The Intergovernmental Panel on Climate Change (IPCC) , based on hundreds of scientific studies and climate models, projects that carbon dioxide (CO2) levels in the atmosphere may be as high as 800 parts per million by 2100 – double current levels today – under “middle of the road” scenarios for CO2 emissions.
For the Southern Ocean, which circles the entire Antarctic continent, that could mean surface water temperatures may rise about 3 degrees Celsius and subsurface water pH might drop from about 8.1 to about 7.7, according to Saba.

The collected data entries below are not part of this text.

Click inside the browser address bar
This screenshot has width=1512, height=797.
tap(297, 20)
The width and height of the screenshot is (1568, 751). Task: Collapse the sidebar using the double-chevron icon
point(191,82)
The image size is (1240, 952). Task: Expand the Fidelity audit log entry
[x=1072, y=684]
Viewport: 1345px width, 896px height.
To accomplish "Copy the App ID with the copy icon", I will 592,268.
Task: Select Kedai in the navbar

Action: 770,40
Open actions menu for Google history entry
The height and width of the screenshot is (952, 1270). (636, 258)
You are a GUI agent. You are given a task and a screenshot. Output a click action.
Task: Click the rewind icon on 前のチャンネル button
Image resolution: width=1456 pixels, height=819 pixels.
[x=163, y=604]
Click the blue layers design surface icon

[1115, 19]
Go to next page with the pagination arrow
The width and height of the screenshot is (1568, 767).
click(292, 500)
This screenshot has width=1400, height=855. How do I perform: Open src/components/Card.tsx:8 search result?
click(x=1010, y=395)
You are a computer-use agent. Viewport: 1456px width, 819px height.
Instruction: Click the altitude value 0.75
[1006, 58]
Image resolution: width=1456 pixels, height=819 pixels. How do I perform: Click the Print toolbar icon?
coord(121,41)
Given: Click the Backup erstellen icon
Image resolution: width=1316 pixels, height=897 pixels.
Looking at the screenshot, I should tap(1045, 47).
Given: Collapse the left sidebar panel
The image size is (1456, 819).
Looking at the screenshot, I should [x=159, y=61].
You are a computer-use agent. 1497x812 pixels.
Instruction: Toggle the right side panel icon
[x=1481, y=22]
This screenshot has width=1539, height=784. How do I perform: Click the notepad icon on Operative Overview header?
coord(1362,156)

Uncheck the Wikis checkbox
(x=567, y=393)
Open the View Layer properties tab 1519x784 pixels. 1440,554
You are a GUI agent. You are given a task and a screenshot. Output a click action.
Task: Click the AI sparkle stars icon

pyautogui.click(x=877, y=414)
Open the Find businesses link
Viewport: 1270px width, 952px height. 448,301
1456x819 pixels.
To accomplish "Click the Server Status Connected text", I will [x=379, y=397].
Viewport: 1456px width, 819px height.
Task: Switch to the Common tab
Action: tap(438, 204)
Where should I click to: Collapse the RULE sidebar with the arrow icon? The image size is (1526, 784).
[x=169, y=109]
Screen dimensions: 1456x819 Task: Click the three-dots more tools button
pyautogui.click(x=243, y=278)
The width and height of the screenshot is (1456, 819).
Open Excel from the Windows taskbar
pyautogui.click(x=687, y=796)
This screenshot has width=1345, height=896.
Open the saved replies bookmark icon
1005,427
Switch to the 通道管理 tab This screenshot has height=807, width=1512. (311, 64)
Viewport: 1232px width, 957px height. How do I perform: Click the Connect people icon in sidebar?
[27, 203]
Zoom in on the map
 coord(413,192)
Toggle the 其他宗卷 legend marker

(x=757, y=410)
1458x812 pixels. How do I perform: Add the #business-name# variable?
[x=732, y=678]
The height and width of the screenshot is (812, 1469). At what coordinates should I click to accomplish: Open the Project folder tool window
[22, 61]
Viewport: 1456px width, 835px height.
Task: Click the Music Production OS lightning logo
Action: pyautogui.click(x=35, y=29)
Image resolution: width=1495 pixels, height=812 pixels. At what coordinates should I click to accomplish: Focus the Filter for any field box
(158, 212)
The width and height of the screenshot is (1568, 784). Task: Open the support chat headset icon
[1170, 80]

The pH level, measured in units, is a calculation of the balance of a liquid’s acidity and alkalinity. The lower a liquid’s pH number, the higher its acidity. As CO2 dissolves in the water, it lowers the pH, which shrinks the pool of carbonate ions in the ocean that marine organisms such as sea urchins and corals use to build skeletons and shells.
While krill are not calcifying organisms, lower ocean pH could affect their physiology in other ways.
For example, Saba and co-principal investigator Brad Seibel at the University of Rhode Island , discovered that Antarctic krill have a pH-sensitive oxygen-binding protein, which means they might have to work harder to get the oxygen they need or to maintain their metabolism.
Blood and tissue samples extracted from the krill, which were subjected to various temperature and pH conditions in some experiments at Palmer Station, may offer insights into possible physiological problems that might arise in a 22nd century climate.
In fact, preliminary results from the blood work found that krill exposed to lower pH treatments had higher pH levels in their blood than those swimming in ambient conditions, according to Saba.
“Something is happening physiologically where they have to compensate for changes in seawater pH,” she said, adding that results pending from the tissue samples may fill in more pieces of the puzzle.
“We’ll be able to determine on an whole body scale how the krill are responding to the changes in the carbon dioxide levels,” she said.
Saba said the team is already preparing for the next field deployment, which will coincide with the annual Palmer LTER research cruise in January. The research vessel Laurence M. Gould will trawl for the specimens the scientists need for their experiments and analyses.
“We had a very successful field season this past year,” Saba noted. “We were able to do quite a lot of different experiments with multiple krill life stages this year.”
In 2015, the team plans a few new experiments, including one that will test the upper limits to the krill’s tolerance to acidic waters and another that will try to isolate the influences between pH and temperature.
In the latter case, changes in pH alone didn’t result in a physiological response. However, when combined with a spike in temperature, the krill responded with marked increases in respiration rates.
“We’re not sure if it’s a temperature or synergistic effect,” said Saba, adding that one treatment group of krill in the upcoming experiments will be exposed to higher temperatures without lower pH levels. “It is necessary to pick apart CO2 and temperature to see if krill are responding to a single environmental stressor or to combined stressors.”